Private schools as well as daycare centers and camps can decide whether or not their students require a vaccination.
Most children are already routinely vaccinated against other diseases such as tetanus, polio, and chickenpox in order to meet schooling requirements. A future requirement for a Covid vaccine at state level is therefore possible.
Could your local or state government require you to get the vaccine? What about the federal government?
Local and state governments can enforce vaccination based on a precedent created by the 1905 Jacobson v Massachusetts Supreme Court ruling that states can require residents to be vaccinated against smallpox.
New York City will begin requiring proof of vaccination this month for eating out at restaurants, entering fitness centers, and participating in other indoor activities.
At the same time, some states like Florida are using their powers to enforce the opposite and have banned government agencies and corporations from asking for proof of vaccination.
And as far as the federal government is concerned, that’s a no. CDC director Rochelle Walensky confirmed in July that there would be no nationwide mandate.
Understand the state of vaccine mandates in the United States
What if you want to travel internationally?
It depends on whether. While certain countries remain closed to Americans, those who welcome travelers will need either proof of vaccination or a recent negative Covid test. As long as you can afford the latter, vaccination is usually not required.
What about other companies that you’re just a customer of?
It depends on where you live.
A handful of restaurants in major cities like Philadelphia and Los Angeles now require their customers to provide proof of vaccination. Some Kansas City restaurants and bars do the same. Only in some of these places can customers present a current negative Covid test instead.
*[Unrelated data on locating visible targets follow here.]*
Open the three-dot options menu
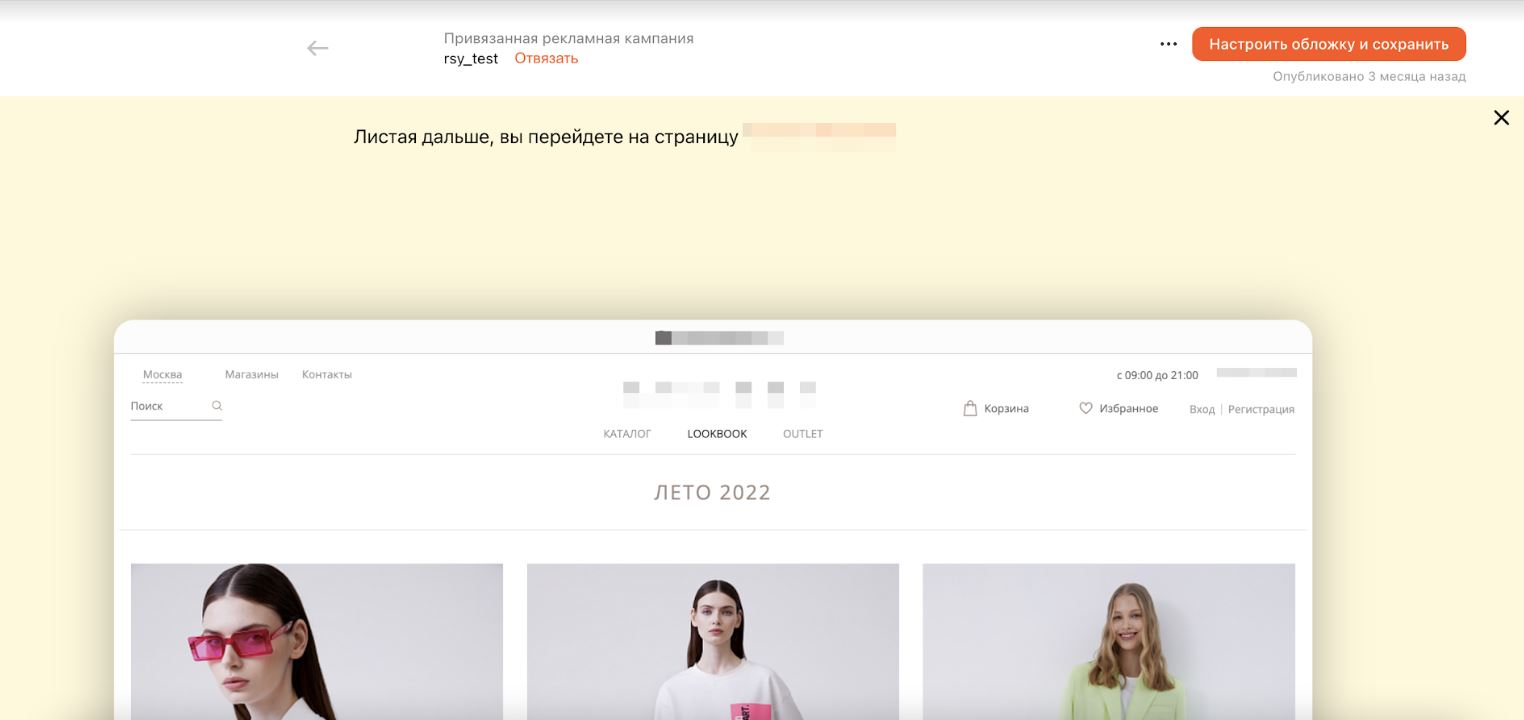Screen dimensions: 1524x720 click(1166, 43)
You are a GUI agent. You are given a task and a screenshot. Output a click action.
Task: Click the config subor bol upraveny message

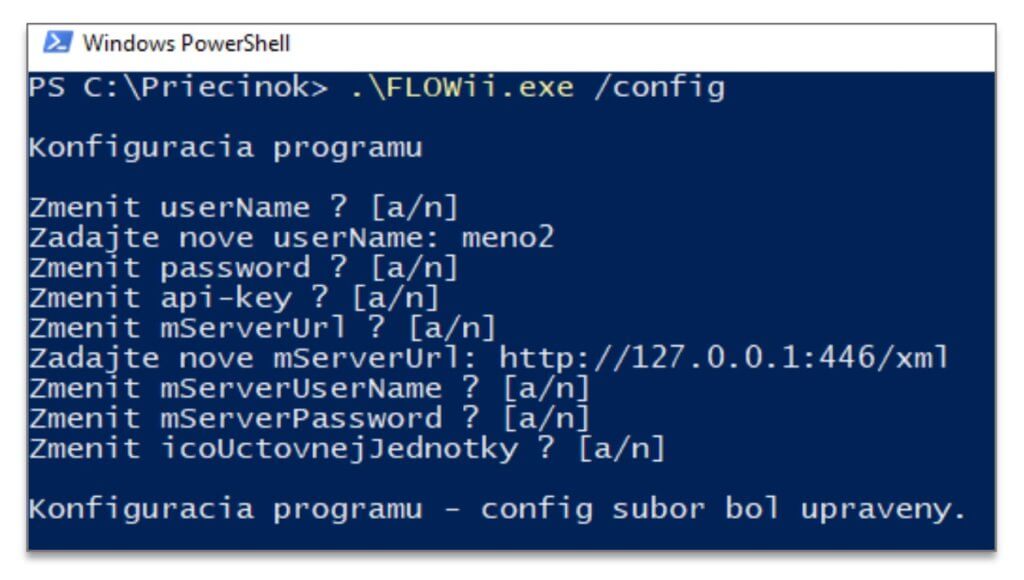(724, 509)
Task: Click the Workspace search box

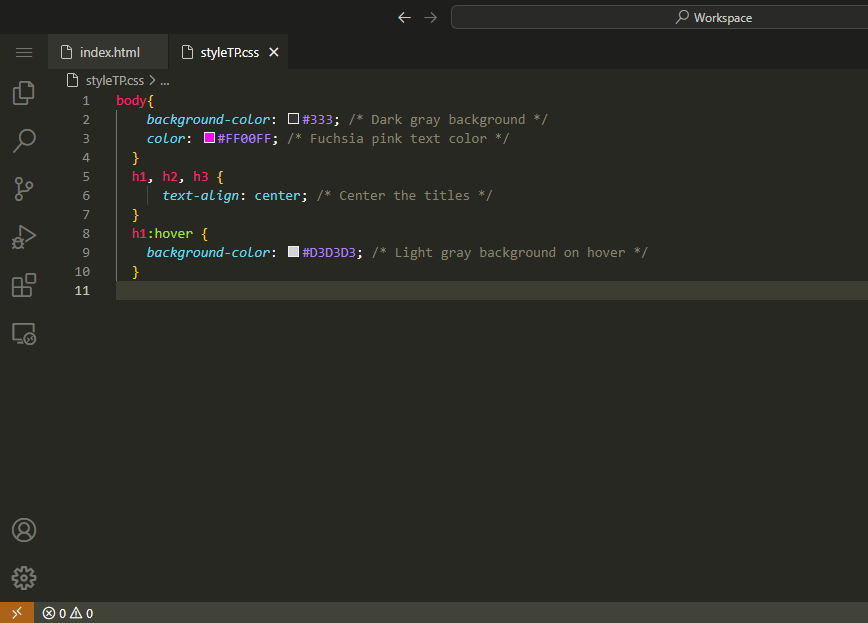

Similar guidelines appear in gyms. Equinox and SoulCycle will be providing evidence of vaccination from their customers and employees in New York City next month before extending the same requirements to other locations.
How do the religious exceptions work?
While employers are legally required to take due account of an employee’s religious beliefs, and universities can allow religious and even philosophical exceptions to the vaccines, restaurants and other businesses don’t have the same duty to their clients, Professor at the University of Texas, according to Elizabeth Sepper in Austin.
What exactly constitutes a religious belief is open to interpretation, from the teachings of the major organized religions to less traditional religious beliefs.
One religious argument people have made against vaccines, according to Ms. Sepper, is that they are undermining their belief in God’s ability to protect their bodies from harm. Others oppose vaccines developed or tested with cells obtained from fetal tissue from elective abortions performed decades ago.
But employers are also protected from stress – they just have to offer the employee a realistic alternative, usually in the form of frequent tests, mask requirements or social distancing.
“The obligation to the employer must be appropriate,” said Ms. Sepper. “Don’t roll backwards and let an employee do what he wants.”
And the number of people who could successfully apply for religious immunization exemption is likely to be small.
“If we saw religious exceptions in large numbers, I would doubt their sincerity,” said Ms. Sepper. “Because there is no major religion that rejects vaccinations.”
Will more organizations need a vaccine in the future?
It is possible. Mr Friedman, who believes that more and more companies will need vaccinations in the future, claims that there is already a legal precedent for mandating vaccines, it is only up to these companies to choose to act accordingly.
“It’s not a legal decision,” he said. “It is a political and economic judgment that these companies make.”